Speaker 2:So the modern leader identity she first knows, likes and trusts herself. It's kind of like that, that brand. She's smart, she's self-aware, she knows what shaped her and who she is, but, more importantly, who she's not and what makes her unique, what she values, what she dreams of, who she's becoming. It's kind of like that whole piece there. She also leads herself first, and I think this was another thing with me was seeing a lot of the time we hear leaders sort of spitting out, preaching and we don't see them actually walking the talk. So for me, it's very much the modern leader. She leads herself first. So she's doing the work behind the behind closed doors, she's being honest about who she's being when no one's watching, and where she has to grow, she's aware of it and she's. She's walking the talk. Walking the walk, talking the talk, um, and another part of the modern leader identity is that she brings her whole self to the table. So she's put down that mask I call a fake confidence and this need to appear to be perfect in favor of keeping it real.
Speaker 2:I'm all about authenticity being real, um, because it gives others the permission to be the same right. And then, and then she also leads in her own way, and I think this comes from the fact that we, when we step into someone else's shoes. When we take that promotion, we look at how it was done before and we almost model ourselves on how it's been done before. And actually we we don't need that in leadership. We need like we need the uniqueness that comes with the person bringing their their way right. So, rather than stepping into your predecessor's shoes, it's bringing out your own unique style, your own experience, your own knowledge and character to the role.
Speaker 2:And this is all because I believe the traditional leadership model is just outdated. It's very masculine in its approach. It's made historically by men for men. You know, it's only in the last 50 years that you see women in leadership in corporate and it's only really in the last 20 years that we're seeing them really step up at that senior level and not just be in PA roles and HR roles. This is really a modern day thing, mind.
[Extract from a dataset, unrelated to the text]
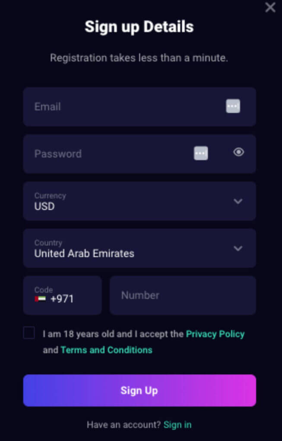Select Sign in for existing accounts
Image resolution: width=282 pixels, height=441 pixels.
coord(177,425)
The modern leader way is all about, um, yeah, just bringing that more feminine approach to a very masculine environment, because I think that's gonna shift the needle in terms of how our employees feel, how our teams feel, how our customers feel, um, in dealing with the company as a whole amazing, I mean very clear, makes sense and very on point for the modern, evolving world, I would say.
Speaker 3:And that movement is a very popular movement, so get on board. So, emma, why have you chosen to work with leaders? Why is that your audience?
Speaker 2:Yeah, I think it's because, like when I think about this, the modern leader way and that modern leader identity that just kind of described, when we have more women that are leading from that place, from that real authentic place, that grounded in knowing who they are and trusting their decision making and they're bringing their whole self and not just sort of cherry picking the best bits, I do think we're going to see a shift in the workplace and I call it like the workplace balance rather than the work-life balance.
Speaker 2:We talk a lot about work-life balance but actually in the workplace, if we go back to the fact that it's a very masculine environment still, you know, we're very much talking about the analytics and the goals and the um, the finances. When we can bring that kind of more feminine approach, when we can bring um the human touch right, the women do so well, I'm not saying men don't do it, but the more feminine of us bring that compassion, that emotional intelligence, that vulnerability. When we can bring that, we're going to address this workplace balance and that's what I think is going to make it a better place to work and a better business to do business with out in the world. And so I do believe it's the women leaders that are going to lead the way in that yeah, I mean it's different times.
Speaker 3:We, we can all feel it can't be that vibe, that something's changing, like you know. We know when things have kind of evolved, but there is change in the end we're not all quite sure what's going on. But this is definitely the chaos before the calm, hopefully yeah, yeah has to be so my to you, emma, which I love to talk about, this is you are also a human design specialist, so I know this is a difficult question, but just very briefly, what is human design?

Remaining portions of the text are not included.